*Dataset entries*:
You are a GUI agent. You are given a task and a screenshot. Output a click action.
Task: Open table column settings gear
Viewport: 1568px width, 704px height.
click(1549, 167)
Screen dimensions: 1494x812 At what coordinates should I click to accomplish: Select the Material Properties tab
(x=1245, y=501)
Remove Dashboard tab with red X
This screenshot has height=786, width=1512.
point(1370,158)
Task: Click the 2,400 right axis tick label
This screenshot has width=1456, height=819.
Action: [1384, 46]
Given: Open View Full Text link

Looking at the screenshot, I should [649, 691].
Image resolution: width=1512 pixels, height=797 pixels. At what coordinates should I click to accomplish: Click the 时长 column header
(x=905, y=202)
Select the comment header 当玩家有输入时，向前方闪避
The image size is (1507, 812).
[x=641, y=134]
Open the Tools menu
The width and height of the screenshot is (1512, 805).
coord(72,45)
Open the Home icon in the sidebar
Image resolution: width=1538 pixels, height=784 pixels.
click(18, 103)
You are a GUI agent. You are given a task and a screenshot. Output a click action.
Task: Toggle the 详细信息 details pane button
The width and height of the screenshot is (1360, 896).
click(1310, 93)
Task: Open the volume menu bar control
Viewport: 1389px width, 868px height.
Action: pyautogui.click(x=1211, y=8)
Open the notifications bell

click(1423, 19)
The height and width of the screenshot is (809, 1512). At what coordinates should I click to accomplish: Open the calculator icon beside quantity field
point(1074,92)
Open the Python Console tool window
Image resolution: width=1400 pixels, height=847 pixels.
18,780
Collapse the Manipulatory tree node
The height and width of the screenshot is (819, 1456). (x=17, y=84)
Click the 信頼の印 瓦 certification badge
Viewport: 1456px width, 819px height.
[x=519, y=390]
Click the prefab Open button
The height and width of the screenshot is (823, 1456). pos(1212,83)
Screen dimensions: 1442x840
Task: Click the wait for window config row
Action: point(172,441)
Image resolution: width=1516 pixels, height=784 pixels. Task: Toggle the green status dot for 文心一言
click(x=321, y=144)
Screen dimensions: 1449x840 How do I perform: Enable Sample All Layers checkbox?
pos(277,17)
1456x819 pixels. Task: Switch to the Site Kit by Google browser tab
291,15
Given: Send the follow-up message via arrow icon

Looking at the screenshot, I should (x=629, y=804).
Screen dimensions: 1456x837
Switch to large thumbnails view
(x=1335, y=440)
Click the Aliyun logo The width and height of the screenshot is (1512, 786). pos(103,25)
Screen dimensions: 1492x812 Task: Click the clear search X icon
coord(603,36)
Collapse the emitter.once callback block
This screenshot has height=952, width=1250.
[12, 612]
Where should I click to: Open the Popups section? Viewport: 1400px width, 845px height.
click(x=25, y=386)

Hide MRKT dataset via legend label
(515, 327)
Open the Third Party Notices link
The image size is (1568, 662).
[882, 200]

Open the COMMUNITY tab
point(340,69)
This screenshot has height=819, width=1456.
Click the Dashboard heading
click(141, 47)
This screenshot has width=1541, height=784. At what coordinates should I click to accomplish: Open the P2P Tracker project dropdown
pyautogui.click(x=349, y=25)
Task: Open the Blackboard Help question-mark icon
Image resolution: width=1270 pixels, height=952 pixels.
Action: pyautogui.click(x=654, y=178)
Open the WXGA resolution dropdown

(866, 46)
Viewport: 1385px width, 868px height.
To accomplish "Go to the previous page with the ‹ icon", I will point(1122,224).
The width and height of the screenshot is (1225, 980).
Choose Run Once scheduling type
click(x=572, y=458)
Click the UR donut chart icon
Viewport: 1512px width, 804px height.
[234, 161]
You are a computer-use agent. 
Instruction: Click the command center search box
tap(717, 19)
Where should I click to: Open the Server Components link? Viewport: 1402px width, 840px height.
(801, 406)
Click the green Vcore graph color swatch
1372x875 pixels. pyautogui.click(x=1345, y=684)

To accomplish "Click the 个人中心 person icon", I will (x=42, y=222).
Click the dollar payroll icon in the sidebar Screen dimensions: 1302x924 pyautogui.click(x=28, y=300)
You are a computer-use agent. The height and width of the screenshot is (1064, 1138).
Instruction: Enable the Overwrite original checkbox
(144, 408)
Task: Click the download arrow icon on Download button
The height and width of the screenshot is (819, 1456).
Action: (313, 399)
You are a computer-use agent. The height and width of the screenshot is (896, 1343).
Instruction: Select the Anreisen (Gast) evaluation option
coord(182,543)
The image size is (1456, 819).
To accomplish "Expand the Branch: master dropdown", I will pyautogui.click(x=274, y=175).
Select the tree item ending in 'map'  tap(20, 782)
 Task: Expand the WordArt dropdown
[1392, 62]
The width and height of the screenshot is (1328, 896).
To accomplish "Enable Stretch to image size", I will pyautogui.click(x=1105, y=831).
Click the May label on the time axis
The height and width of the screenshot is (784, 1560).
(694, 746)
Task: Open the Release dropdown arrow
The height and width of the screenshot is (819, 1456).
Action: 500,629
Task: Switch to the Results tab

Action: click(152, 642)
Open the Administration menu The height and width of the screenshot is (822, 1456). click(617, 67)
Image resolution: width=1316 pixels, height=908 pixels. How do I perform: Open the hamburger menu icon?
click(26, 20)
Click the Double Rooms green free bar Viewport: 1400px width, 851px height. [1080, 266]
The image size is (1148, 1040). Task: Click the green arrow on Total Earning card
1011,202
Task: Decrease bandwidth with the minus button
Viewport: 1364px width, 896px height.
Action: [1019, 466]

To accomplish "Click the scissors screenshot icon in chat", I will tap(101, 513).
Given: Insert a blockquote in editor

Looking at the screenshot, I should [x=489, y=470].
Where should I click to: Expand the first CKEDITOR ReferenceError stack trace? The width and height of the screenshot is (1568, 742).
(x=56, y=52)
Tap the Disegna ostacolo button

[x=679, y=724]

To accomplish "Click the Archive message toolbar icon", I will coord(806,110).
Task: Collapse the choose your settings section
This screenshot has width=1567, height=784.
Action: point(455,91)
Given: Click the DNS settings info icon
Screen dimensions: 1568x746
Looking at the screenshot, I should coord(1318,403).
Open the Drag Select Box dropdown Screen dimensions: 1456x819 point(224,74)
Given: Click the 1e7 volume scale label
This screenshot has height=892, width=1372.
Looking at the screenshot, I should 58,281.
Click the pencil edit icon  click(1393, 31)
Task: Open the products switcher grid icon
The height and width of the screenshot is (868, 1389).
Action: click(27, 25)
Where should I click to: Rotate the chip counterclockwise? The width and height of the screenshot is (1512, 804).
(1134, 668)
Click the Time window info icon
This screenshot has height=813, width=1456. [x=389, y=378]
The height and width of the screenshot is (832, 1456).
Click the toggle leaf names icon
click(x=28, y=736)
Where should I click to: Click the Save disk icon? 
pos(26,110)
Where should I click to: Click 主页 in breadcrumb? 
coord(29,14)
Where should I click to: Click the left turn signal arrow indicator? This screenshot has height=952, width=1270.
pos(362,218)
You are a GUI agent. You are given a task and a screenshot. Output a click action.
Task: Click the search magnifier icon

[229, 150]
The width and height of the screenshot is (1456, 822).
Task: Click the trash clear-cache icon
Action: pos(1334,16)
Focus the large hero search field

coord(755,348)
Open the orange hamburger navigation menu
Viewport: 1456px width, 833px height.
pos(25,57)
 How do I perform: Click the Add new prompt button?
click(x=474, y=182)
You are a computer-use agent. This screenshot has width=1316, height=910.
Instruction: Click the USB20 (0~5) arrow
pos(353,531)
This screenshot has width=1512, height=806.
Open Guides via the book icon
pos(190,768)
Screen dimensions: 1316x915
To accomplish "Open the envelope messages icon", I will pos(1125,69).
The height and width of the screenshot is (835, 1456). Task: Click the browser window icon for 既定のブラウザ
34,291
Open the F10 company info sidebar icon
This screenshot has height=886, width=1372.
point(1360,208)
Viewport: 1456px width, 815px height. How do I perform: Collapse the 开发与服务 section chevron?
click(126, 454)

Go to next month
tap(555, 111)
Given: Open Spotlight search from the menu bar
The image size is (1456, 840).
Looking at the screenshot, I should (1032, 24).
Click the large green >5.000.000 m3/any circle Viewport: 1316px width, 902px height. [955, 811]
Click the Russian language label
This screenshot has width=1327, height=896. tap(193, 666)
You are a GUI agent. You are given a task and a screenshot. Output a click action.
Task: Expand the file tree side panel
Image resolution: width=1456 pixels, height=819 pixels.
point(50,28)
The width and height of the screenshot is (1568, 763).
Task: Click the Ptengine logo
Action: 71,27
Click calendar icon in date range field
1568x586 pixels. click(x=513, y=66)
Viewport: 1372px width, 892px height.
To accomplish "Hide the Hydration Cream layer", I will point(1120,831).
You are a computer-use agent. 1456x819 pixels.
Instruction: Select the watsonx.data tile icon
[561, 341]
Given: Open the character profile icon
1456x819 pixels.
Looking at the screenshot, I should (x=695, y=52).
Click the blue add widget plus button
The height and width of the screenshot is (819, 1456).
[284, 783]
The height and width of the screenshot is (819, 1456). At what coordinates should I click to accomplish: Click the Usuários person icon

*Exercise brief*:
Using the records above, copy word for word the line with "Given: Open Spotlight", the line with "You are a computer-use agent. 1456x819", and every line between them.

*Exercise output*:
Given: Open Spotlight search from the menu bar
The image size is (1456, 840).
Looking at the screenshot, I should (1032, 24).
Click the large green >5.000.000 m3/any circle Viewport: 1316px width, 902px height. [955, 811]
Click the Russian language label
This screenshot has width=1327, height=896. tap(193, 666)
You are a GUI agent. You are given a task and a screenshot. Output a click action.
Task: Expand the file tree side panel
Image resolution: width=1456 pixels, height=819 pixels.
point(50,28)
The width and height of the screenshot is (1568, 763).
Task: Click the Ptengine logo
Action: 71,27
Click calendar icon in date range field
1568x586 pixels. click(x=513, y=66)
Viewport: 1372px width, 892px height.
To accomplish "Hide the Hydration Cream layer", I will point(1120,831).
You are a computer-use agent. 1456x819 pixels.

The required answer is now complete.